Well I disagree with zen on this one....if you don;t have the means to chill a larger amount rapidly (under say 45 minutes) you are better off boiling the largest amount you can reasonably handle and chill to pitching temp, In my case before I bought a chiller that I could use both on the stove and on my turkey fryer kettle I could get 2.5 gallons of wort from boiling to high 70's in a decent amount of time.
I could get it down to that temp in about 1/2 hour in my sink using 2 bags of ice and water.
As good as a larger volume boil is for extract batches (for all batches actually) you don't want to be sitting at 90 minutes and your wort is still in the 120 degree range.

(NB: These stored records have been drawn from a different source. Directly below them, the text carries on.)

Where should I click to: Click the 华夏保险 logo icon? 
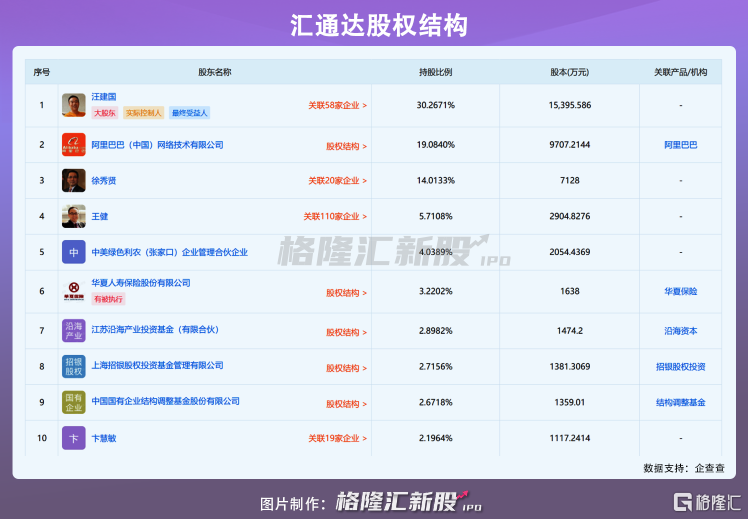(x=73, y=291)
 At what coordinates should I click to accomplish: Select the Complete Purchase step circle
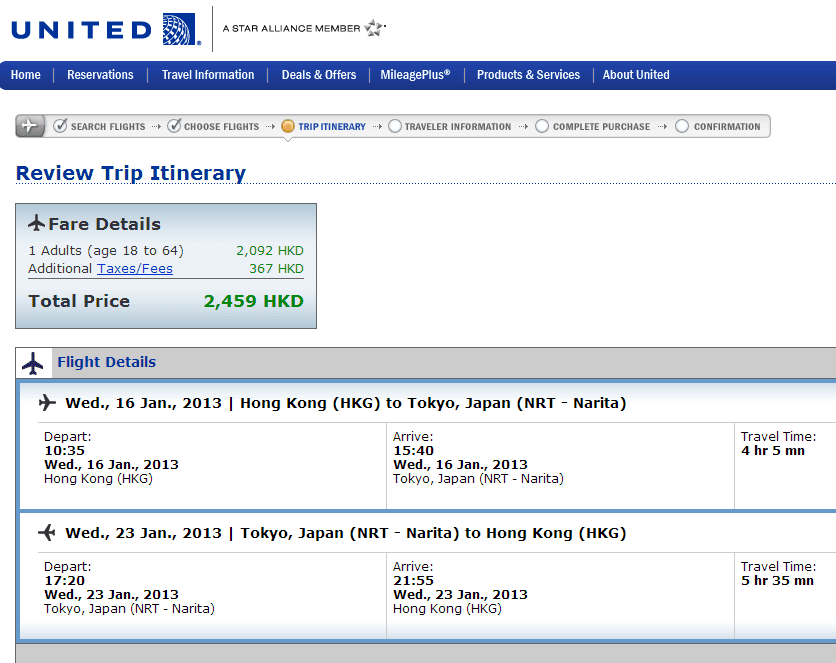(x=542, y=127)
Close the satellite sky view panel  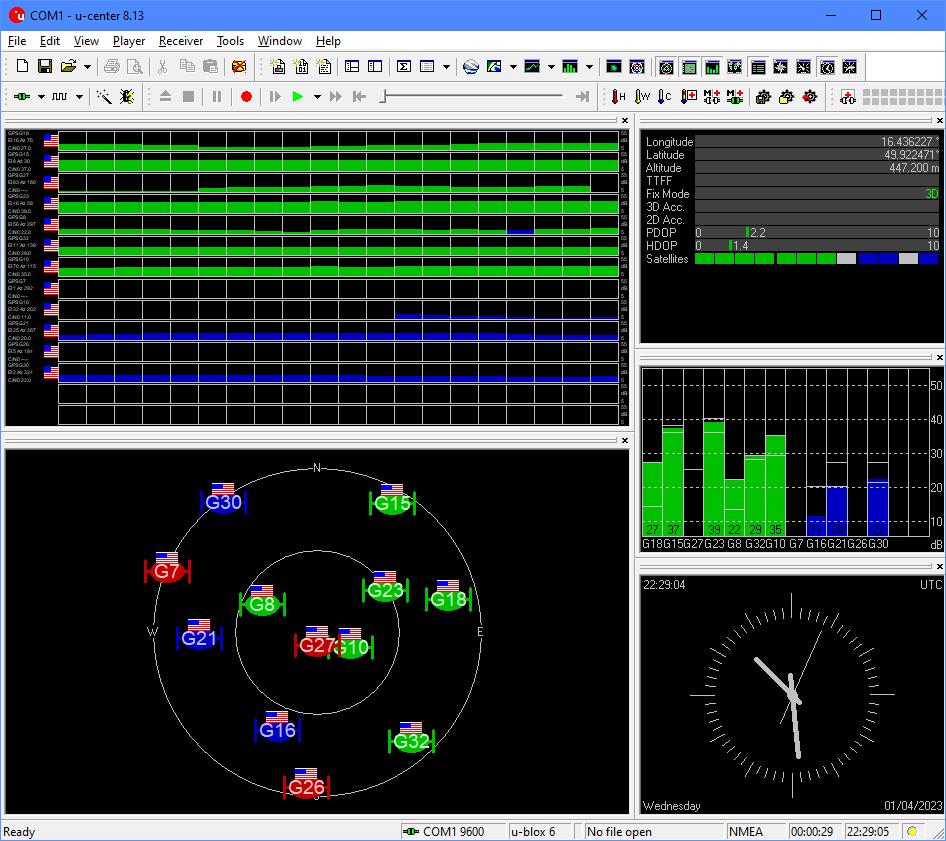click(625, 440)
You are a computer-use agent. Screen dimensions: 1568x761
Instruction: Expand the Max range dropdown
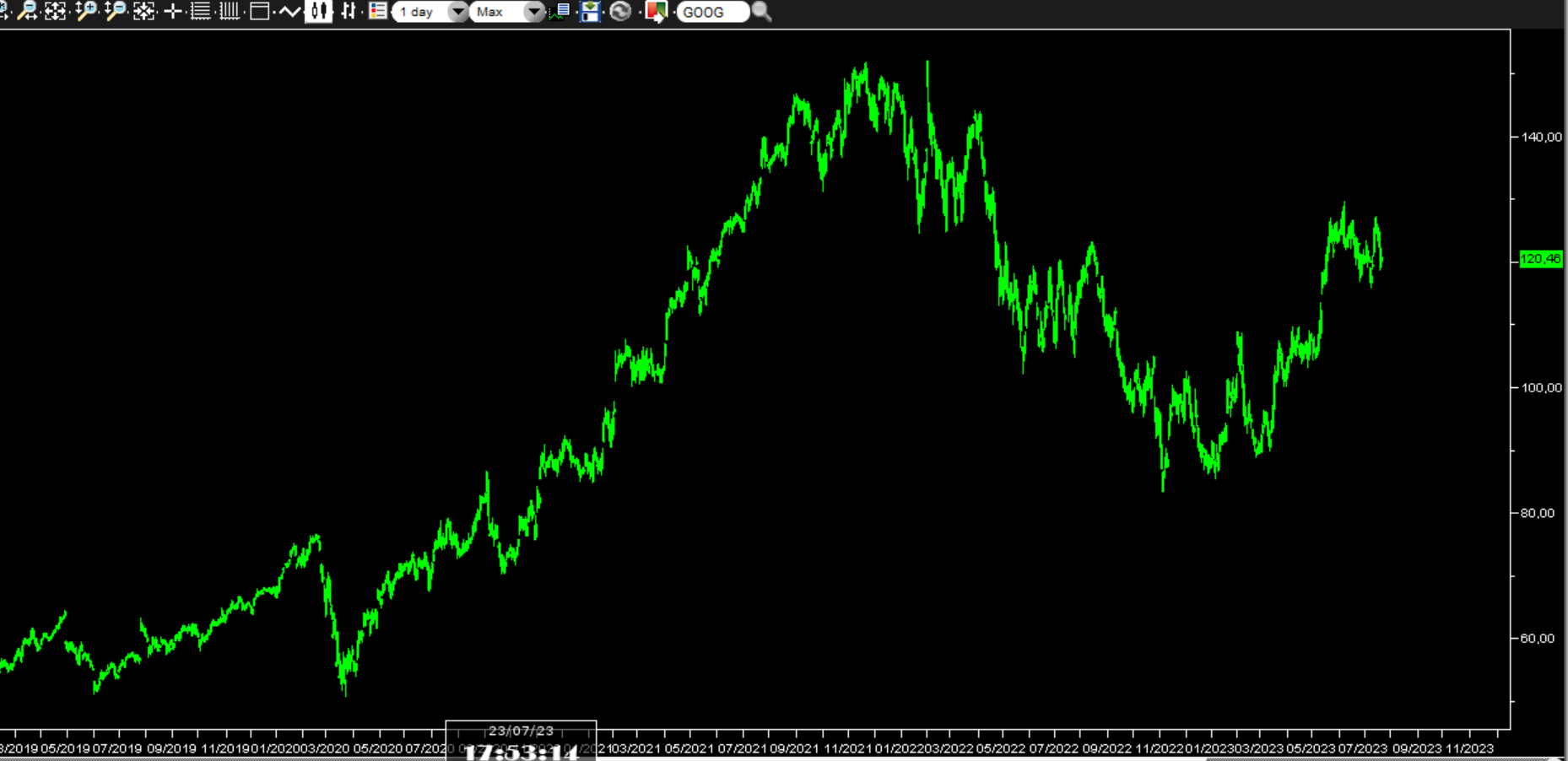click(507, 12)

Plus do you know if your stove and pot can handle larger volumes of liquid going from cool to boil and maintaining boil for an hour? On my electric stove it usually takes nearly an hour to get 4 gallons of wort to near boiling as it is.
If this is your first batch I would follow the boil amounts called for in the BB recipe...the recipe is balanced out in terms of hop utilization and things like that, and rather than adding another variable and strying too far off recipe (You will have enough to "worry" about) those recipes are nearly full proof.
and BB's are NOT pre-hopped kits like zen assumes.
This is the first I assume of many brewing adventures...you don't have to go off the reservation whole hog and follow all the suggestions you find on here the first time....just the onese involving patience, relaxing, not relying on an airlock and using your hydrometer.
Once you address the chilling and boiling issues then you can go to bgger boils.
To avoid scorching on this batch, take the pot off the heat when you are adding the extract and stir stir stir to keep the extract from falling to the bottom and scorching.